Ultimately, which devices to run test automation against is a business decision for your team. Still, due to the above issues, I feel that low-end device compatibility testing is an area best suited for manual test execution. I see value in having specific automated tests targeting lower-end devices. Roku Channel Certification requirements specify performance metrics standards for two particular devices, the first generation Roku Express devices ("Littlefield" 37xxX) and the Roku Streaming Stick+ ("Amarillo-2019" 3810X), so you could create some basic tests that launch your apps on these devices and then analyze the log output to measure launch time using Roku's signal beacons if nothing else. "Littlefield" devices generally perform poorly, so I would be reluctant to engage them for broad use in automated functional tests. However, as long as you have the devices and the screens to render their output, you should be able to run these tests in parallel to other devices.

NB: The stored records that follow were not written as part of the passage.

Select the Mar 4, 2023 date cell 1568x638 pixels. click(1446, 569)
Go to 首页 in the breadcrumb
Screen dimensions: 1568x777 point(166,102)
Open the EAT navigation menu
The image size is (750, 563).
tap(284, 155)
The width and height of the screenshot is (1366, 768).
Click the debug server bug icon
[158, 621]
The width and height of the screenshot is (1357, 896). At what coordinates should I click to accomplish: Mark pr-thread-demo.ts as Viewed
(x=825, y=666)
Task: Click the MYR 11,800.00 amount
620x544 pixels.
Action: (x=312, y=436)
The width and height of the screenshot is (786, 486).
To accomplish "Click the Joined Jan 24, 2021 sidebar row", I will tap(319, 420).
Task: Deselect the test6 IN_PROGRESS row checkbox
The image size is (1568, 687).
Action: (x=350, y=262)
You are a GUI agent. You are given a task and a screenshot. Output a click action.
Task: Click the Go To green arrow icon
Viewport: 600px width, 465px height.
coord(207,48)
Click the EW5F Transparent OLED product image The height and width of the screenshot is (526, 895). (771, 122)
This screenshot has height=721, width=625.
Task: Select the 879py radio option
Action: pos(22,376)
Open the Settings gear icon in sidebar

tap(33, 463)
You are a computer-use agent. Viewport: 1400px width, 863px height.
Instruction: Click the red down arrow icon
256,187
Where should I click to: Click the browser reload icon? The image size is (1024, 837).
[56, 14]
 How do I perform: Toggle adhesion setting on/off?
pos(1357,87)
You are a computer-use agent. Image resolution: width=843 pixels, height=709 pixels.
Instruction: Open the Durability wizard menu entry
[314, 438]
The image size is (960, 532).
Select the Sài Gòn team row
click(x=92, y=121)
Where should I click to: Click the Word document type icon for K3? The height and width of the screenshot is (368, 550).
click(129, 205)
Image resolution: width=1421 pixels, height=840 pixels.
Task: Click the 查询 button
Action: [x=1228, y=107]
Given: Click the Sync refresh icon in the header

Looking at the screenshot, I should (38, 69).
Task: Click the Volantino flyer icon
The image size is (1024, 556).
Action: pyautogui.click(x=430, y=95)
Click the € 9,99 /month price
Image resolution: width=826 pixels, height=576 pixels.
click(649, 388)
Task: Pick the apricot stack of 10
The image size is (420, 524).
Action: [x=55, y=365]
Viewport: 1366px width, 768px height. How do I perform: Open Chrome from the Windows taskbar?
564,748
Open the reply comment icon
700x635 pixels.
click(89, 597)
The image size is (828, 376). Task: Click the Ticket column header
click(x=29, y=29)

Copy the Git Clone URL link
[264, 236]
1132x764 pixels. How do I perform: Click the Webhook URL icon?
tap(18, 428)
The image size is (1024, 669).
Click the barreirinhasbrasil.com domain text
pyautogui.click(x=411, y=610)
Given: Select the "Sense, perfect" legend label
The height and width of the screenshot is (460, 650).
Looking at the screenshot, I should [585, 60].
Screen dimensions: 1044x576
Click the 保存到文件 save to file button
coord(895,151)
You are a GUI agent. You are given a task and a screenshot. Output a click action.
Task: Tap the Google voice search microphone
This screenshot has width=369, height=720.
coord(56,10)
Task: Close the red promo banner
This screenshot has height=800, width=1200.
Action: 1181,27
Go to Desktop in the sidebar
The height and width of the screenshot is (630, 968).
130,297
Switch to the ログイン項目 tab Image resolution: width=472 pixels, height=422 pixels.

Roku Automation Alternatives

Beyond those tips above, based on my learned experience working on the platform, I would be remiss not to mention that there are a few alternative Roku automation solutions that merit consideration:

• Rokul Runnings — this TypeScript solution was featured in a guest post on the Roku Developers blog sometime back. It extended the basic Roku WebDriver solution with features you don't get out of the box from Roku. Check out their screen capture component library, which appears to use a similar approach to what I described above.
• RTA (Roku Test Automation) — this npm solution uses a different approach altogether, as it does not leverage Roku's Go-based WebDriver server. Instead, it uses Roku's External Command Protocol in conjunction with a custom BrightScript add-on that you would incorporate into your manifest for test builds. This solution also has a screen capture feature and other features, such as proxy functionality.

Final Thoughts

To summarize, we've learned that:

• Sideloaded builds offer the most convenience and flexibility when running automated tests, but test automation can also be executed against public (production) channels and beta channels with some limitations. This is the only way to automate features that require Roku Channel Store integrations, like subscription workflows.
• Like other automation solutions, Roku test automation can be integrated into continuous integration workflows. However, doing so requires that the CI solution has direct access to Roku devices. Some use scenarios require you to be able to view the Roku's screens or to have a display constantly powered up and connected to the Roku device, which presents special challenges that require consideration as you define your CI solution.
• Though the Roku WebDriver framework does not include a screen capture method, we can implement our solution by replicating the requests that the Roku Web service for developers uses, with some limitations and considerations of note.
• Device compatibility testing is an important step for channel distribution. Still, though automated tests can be run against most Roku devices, the additional resources required for test automation execution and debugging tooling make higher-end and mid-range devices more suitable for higher-end and mid-range devices more suitable for the bulk of our functional Roku test automation duties.
• There are some great open-source alternative Roku automation solutions with features beyond the base solution which we can leverage in our projects or analyze and learn from.